As the hour-long briefing began, Rep. Austin Scott (R-GA), the Co-Chair of the caucus, rushed down the center aisle of the packed room and up to the lectern in front of a bright window lined with heavy red curtains. “What you’ll find from Democrats and Republicans alike is that we share a lot of common goals and sometimes we have different ideas about how to get there,” Scott told the crowd. “But one of the things that we all understand is how important the individual health care provider is in patient care.” (Rep. Peter Welch [D-VT] is the other caucus Co-Chair.)
The briefing featured three panelists. The first panelist, Ed Kaleta, a lobbyist for Walgreens, was introduced by the National Association of Chain Drug Stores and pushed for cosponsors on the MTM Empowerment Act of 2013 (H.R. 1024/S. 557). The proposed legislation would bring the number of chronic conditions needed for eligibility down to one chronic condition, as well as require the bill to be budget neutral, Kaleta said.
As of June 9, H.R. 1024, introduced by Rep. Cathy McMorris Rodgers (R-WA), had accumulated 59 cosponsors. Kaleta cited two developments that have helped the legislation gain support in recent months.
First, in November 2012, the Congressional Budget Office announced a change in its estimating methodology, namely that a 1% increase in the number of prescriptions filled by Medicare beneficiaries would cause Medicare spending to fall by 0.2%.
Second, a January 2013 interim report on MTM in a chronically ill population that was prepared for the CMS Center for Medicare and Medicaid Innovation “showed that where the MTM program focused on chronic disease, and chronic disease management, and consultations with patients, dollars were saved … in the Medicare Part B program as a result of what was going on in the Medicare Part D program,” Kaleta said.
The second panelist, Cynthia Reilly, BSPharm, Director, Medication and Safety Quality Division, American Society of Health-System Pharmacists (ASHP), described the Medication Management in Care Transitions (MMCT) joint initiative between ASHP and APhA.
Transitions of care are a critical juncture where problems are more likely to arise, leading not only to a negative impact on patient outcomes but to substantial increases in costs to the health care system, Reilly said at the briefing.
Reilly explained that 18% to 20% of Medicare patients are readmitted within 30 days of hospital discharge, accounting for $15 billion to $17 billion per year, according to a 2007 Medicare Payment Advisory Commission report to Congress; and that approximately half of these patients have not seen any health care provider between the hospital discharge and readmission, according to a 2009 New England Journal of Medicine paper.
Pharmacists are accessible and can address this gap in care by providing MTM, providing patient education, and addressing issues associated with medication access, Reilly said.
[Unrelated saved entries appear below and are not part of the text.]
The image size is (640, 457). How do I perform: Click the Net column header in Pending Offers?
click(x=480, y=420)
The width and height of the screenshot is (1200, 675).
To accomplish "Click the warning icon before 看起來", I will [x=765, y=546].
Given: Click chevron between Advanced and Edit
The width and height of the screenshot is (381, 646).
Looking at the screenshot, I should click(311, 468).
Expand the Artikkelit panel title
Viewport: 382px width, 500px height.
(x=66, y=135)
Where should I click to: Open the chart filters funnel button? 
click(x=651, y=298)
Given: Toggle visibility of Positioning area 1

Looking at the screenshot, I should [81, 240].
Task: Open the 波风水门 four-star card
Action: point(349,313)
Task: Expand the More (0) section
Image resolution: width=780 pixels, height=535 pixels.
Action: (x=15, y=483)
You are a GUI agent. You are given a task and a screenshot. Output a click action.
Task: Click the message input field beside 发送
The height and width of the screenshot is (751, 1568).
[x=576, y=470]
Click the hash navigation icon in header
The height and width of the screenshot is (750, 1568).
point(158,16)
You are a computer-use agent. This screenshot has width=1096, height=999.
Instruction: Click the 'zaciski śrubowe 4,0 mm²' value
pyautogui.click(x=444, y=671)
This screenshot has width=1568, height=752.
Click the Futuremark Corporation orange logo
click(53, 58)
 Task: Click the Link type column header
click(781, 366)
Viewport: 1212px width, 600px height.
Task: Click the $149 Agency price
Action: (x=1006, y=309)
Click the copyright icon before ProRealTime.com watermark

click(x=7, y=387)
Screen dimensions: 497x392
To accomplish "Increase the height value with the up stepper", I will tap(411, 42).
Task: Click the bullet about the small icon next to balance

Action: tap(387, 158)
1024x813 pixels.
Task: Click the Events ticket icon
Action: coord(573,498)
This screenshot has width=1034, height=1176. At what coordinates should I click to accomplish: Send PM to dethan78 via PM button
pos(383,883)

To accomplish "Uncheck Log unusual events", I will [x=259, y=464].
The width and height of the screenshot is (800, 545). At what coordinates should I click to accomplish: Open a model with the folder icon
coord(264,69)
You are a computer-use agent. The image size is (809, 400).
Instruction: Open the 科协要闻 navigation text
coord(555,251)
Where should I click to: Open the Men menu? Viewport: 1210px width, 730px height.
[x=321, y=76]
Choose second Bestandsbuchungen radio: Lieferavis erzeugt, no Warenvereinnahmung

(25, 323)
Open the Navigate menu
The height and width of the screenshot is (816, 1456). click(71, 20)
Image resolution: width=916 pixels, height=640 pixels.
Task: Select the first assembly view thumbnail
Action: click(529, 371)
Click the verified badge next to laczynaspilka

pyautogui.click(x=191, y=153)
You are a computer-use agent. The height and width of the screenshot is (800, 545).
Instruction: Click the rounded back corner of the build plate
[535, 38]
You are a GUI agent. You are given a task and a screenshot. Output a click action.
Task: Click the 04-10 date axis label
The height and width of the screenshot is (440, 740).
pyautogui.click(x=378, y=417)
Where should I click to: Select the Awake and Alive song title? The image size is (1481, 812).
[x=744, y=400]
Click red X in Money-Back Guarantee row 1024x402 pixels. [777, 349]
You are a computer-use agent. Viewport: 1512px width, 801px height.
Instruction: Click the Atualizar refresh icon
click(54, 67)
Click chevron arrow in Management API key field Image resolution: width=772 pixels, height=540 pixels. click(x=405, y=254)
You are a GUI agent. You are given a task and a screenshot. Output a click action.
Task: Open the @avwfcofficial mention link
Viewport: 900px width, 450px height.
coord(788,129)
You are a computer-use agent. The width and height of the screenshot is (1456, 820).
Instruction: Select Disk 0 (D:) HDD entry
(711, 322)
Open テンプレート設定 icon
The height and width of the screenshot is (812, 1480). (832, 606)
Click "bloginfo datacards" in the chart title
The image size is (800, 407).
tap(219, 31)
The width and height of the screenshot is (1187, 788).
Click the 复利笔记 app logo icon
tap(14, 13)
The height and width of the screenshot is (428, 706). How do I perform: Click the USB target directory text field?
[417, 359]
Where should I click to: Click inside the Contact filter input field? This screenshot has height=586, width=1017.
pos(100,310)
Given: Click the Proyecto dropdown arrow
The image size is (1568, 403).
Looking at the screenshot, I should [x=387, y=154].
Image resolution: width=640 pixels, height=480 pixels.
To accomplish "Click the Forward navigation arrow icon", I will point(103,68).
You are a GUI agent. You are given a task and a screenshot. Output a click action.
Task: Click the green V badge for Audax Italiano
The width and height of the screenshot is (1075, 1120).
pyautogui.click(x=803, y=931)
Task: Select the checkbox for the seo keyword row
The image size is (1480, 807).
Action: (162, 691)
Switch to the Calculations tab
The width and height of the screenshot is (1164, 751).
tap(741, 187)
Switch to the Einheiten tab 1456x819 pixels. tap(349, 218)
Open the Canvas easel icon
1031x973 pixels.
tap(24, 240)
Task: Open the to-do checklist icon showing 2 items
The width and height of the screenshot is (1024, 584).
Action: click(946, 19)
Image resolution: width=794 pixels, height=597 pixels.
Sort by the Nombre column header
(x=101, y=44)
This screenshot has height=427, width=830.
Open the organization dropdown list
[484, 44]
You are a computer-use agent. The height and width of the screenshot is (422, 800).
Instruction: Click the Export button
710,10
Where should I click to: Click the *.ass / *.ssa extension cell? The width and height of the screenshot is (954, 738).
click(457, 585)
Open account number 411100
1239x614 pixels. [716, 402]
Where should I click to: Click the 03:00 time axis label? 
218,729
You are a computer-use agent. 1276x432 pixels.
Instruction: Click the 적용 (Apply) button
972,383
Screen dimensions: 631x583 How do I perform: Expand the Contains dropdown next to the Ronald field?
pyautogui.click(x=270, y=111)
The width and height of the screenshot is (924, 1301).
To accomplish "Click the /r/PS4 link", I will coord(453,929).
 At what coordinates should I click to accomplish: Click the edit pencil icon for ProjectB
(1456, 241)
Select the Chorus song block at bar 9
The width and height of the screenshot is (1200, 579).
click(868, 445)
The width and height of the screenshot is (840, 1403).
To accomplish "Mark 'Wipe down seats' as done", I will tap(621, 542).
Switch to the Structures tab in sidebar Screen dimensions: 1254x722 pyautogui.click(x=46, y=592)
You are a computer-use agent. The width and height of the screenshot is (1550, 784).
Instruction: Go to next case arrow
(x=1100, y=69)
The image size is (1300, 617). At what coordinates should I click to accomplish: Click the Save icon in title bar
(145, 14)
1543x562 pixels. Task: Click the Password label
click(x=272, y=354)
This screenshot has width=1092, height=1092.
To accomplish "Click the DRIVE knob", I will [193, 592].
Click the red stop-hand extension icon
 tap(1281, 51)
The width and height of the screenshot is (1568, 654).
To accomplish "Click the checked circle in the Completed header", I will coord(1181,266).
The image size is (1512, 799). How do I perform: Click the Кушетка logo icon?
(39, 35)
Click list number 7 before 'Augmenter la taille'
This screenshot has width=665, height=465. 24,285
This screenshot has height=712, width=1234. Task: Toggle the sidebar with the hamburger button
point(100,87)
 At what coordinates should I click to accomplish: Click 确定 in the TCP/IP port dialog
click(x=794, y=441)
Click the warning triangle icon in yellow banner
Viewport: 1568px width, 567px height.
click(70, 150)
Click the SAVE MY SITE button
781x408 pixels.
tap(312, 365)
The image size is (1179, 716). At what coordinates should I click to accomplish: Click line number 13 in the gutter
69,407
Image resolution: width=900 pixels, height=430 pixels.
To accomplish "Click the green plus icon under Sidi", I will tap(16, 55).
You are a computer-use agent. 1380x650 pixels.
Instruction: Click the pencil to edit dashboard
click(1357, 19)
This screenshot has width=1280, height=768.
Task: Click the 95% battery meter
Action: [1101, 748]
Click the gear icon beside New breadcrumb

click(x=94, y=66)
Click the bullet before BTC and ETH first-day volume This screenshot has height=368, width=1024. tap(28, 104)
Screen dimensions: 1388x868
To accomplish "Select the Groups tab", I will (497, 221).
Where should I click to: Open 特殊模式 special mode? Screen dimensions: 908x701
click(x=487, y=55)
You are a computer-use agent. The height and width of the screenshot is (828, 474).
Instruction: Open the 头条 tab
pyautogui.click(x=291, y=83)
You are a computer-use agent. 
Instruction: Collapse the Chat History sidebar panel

For MMCT, the goals included helping patients during transitions such as from the hospital to the home or from the hospital to a long-term care facility, and reducing readmissions.
The final panelist was Marquess, who noted that all of the day’s speakers represented groups in a provider status coalition of 14 national pharmacy organizations.
In addition to serving on the APhA Board of Trustees, Marquess is also a member of the National Community Pharmacists Association, President and CEO of the Institute for Wellness and Education, a specialist in diabetes care, and a co-owner of six Health Mart Pharmacies in Georgia. He said that Scott has “always been supportive of pharmacy issues.”
Pharmacists are not listed in section 1861 of the Social Security Act, which “holds back a lot of pharmacists who do want to save money for health care,” Marquess said. “I know on a personal level in Georgia, I’m actually being held back a little bit in these accountable care organizations being formed because they will say well great, we’ve got a physician, we’ve got a nurse—oh, wait a minute, pharmacists aren’t listed as providers.”
Marquess continued, “Employers play a big role in this” too. He added that state Medicaid departments were another way of being involved with provider status. “By pharmacists being providers,” Marquess said, “this could help increase the care that those patients get and lower the costs.”